HUMPHREY GOODMAN (KRIS MARSHALL)
Settling into Saint Marie after poor Poole's untimely murder, Humphrey Goodman was every bit as quintessentially English as his predecessor. But he was much less of a fish out of water, and actively embraced the beauty of the island (as any semi-normal, non-Poole-like person surely would, let's face it). Fond of light linen blazers and even the odd short-sleeved shirt, he certainly blended in rather well, and could easily have been mistaken for a suncream-slathered holidaymaker.
But, while he may have looked like a man who should be forever sat sipping tall fruity drinks at a local beach bar, Goodman had the razor-sharp mind of an ace detective, sharing Poole's talent for spotting the unlikeliest, teeny-tiniest clues while his colleagues goggled in grudging admiration. That's when he wasn't tripping over his own feet, swan-diving out of windows or unexpectedly snogging the floor due to his immense clumsiness.
Yes, if Richard Poole's defining foible was his grumpy awkwardness, then Goodman's was the fact he was forever starring in his own sun-soaked reboot of a Charlie Chaplin film. Seriously, the man was so old-school slapstick, it's a wonder he didn't literally step on a garden rake and have the pole hit him square in the face.
Part Sherlock Holmes, part Hugh Grant, part Chuckle Brother, Humphrey Goodman was a hoot to watch. But whether he's was MORE of a hoot than Richard Poole is up for debate, and depends on what flavour of foreign-based Englishman you prefer: neurotic or dorky?
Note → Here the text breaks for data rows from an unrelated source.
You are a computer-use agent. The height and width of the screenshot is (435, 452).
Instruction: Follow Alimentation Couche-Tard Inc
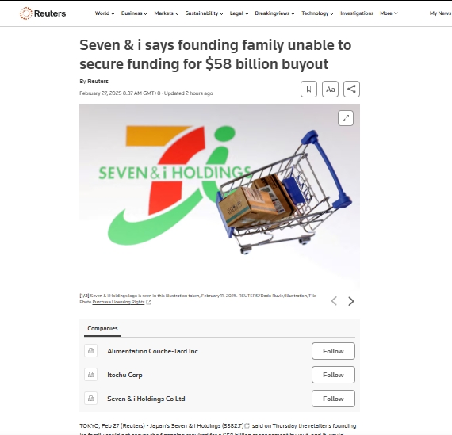(x=333, y=351)
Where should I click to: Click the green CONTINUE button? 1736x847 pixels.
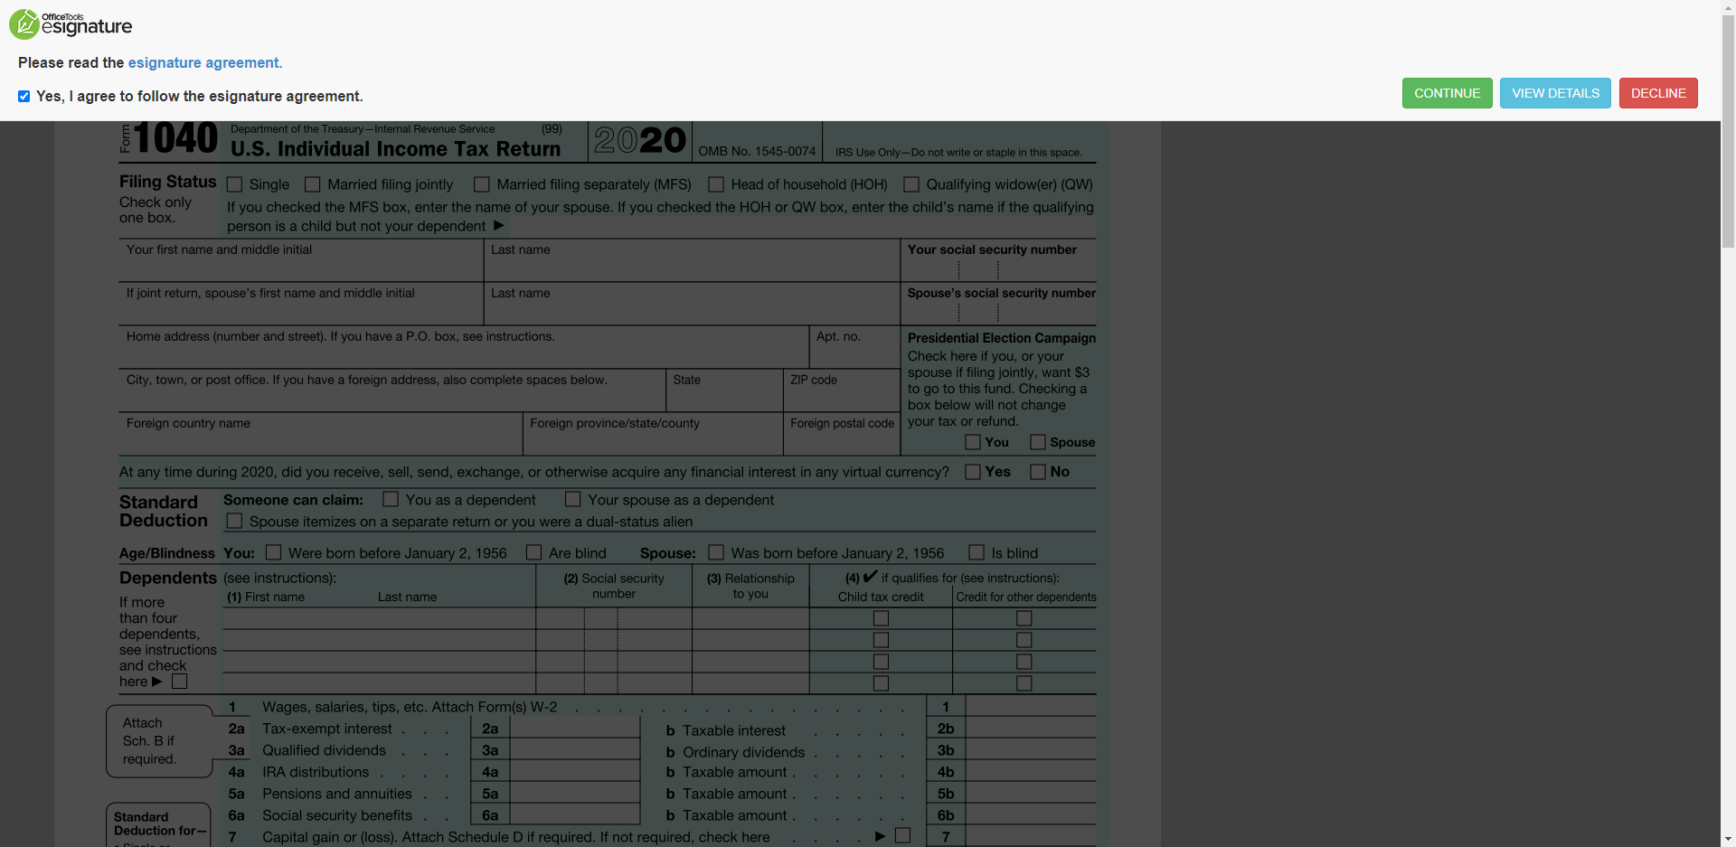point(1447,93)
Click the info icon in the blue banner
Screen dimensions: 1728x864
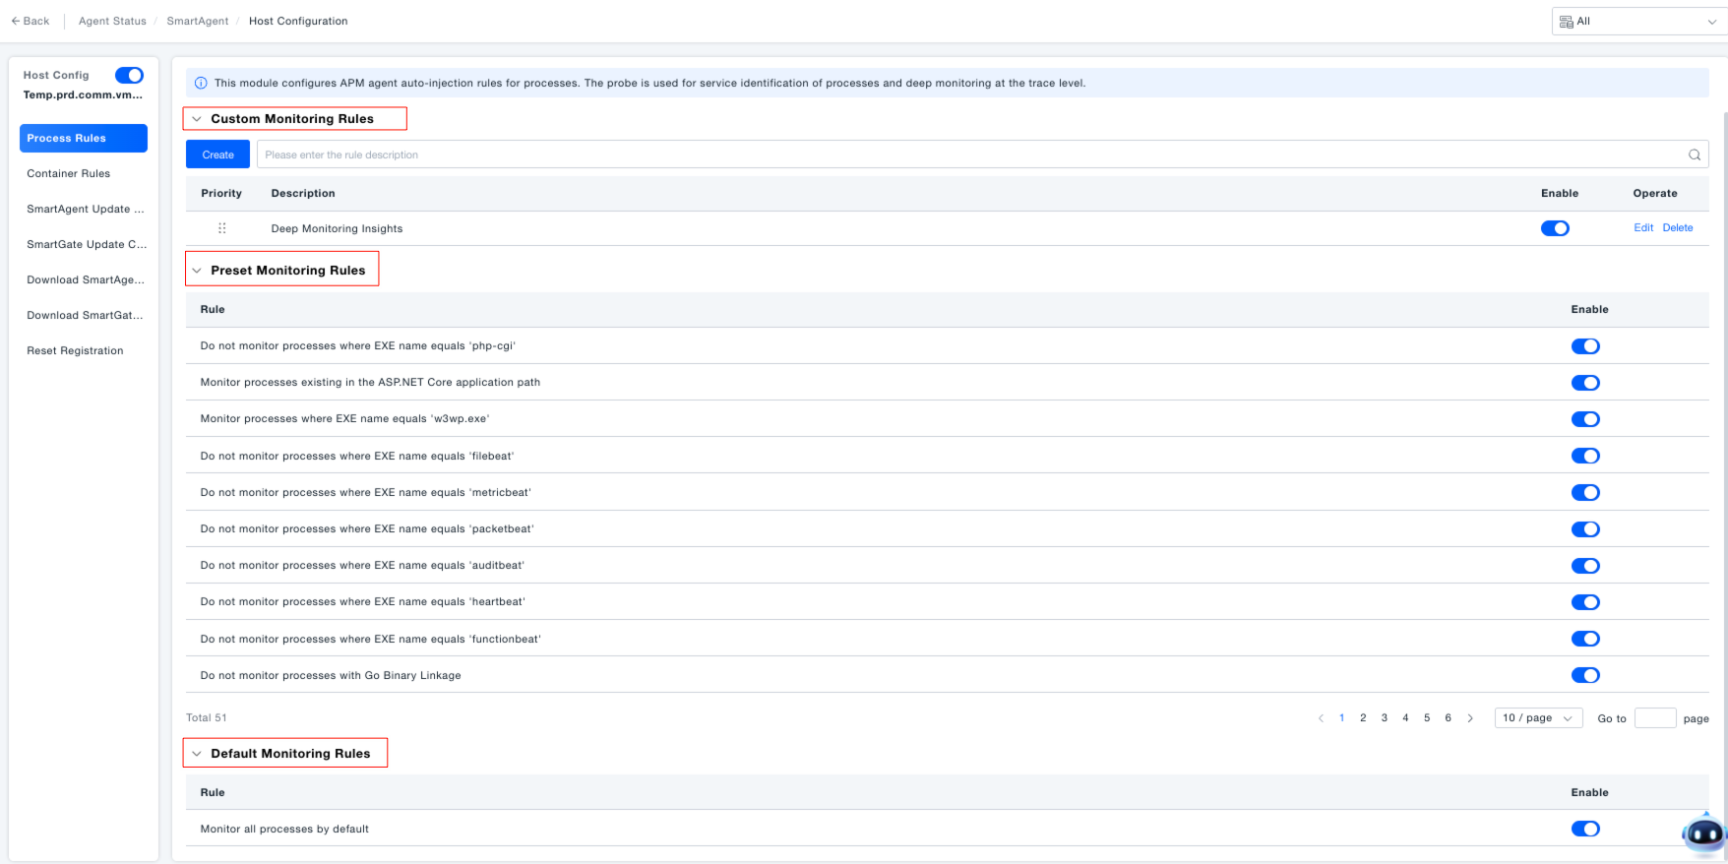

But wait a moment, because there's a third contender for the top spot...
JACK MOONEY (ARDAL O'HANLON)
"Paradise is a state of mind." So declared Jack Mooney early on in his tenure, proving himself to be a bit of a philosopher as well as a sleuth. But then, he's had lots of life experience. Unlike his predecessors, he came to the island with family in tow - namely, his daughter Siobhan. There's also the fact that Jack is a widower, and was still recovering from the death of his wife when he moved to Saint Marie. All of this means Jack Mooney is definitely the detective of choice for fans who like a hefty side order of "poignant backstory" with their heroes.
But that's not to say it's all doom and gloom with Mooney. On the contrary, he has twinkly-eyed Irish charm by the bucketload, and is definitely in the Humphrey Goodman mould when it comes to island-appreciation. Yes, you viewers who like a good, cantankerous Brit abroad: your man is still going to be Richard Poole, because Mooney, like Goodman, is well at home on the beach (although Poole would probably have approved of Mooney's fondness for a good necktie).
Warm, empathetic and really very lovely to be around (that Irish charm really cannot be emphasised enough), Jack Mooney is probably the Death in Paradise detective you'd most want as your real-life friend. He'd listen to your woes with big, comforting, puppy dog eyes (unlike Poole, who'd probably be chomping at the bit for you to finish and leave him alone), and he'd cheer you up by getting another round in (without accidentally falling head-first into the bar, Goodman-style). Question is, which one's your pick of the Caribbean crime-solvers? And how will Ralf Little's new recruit compare?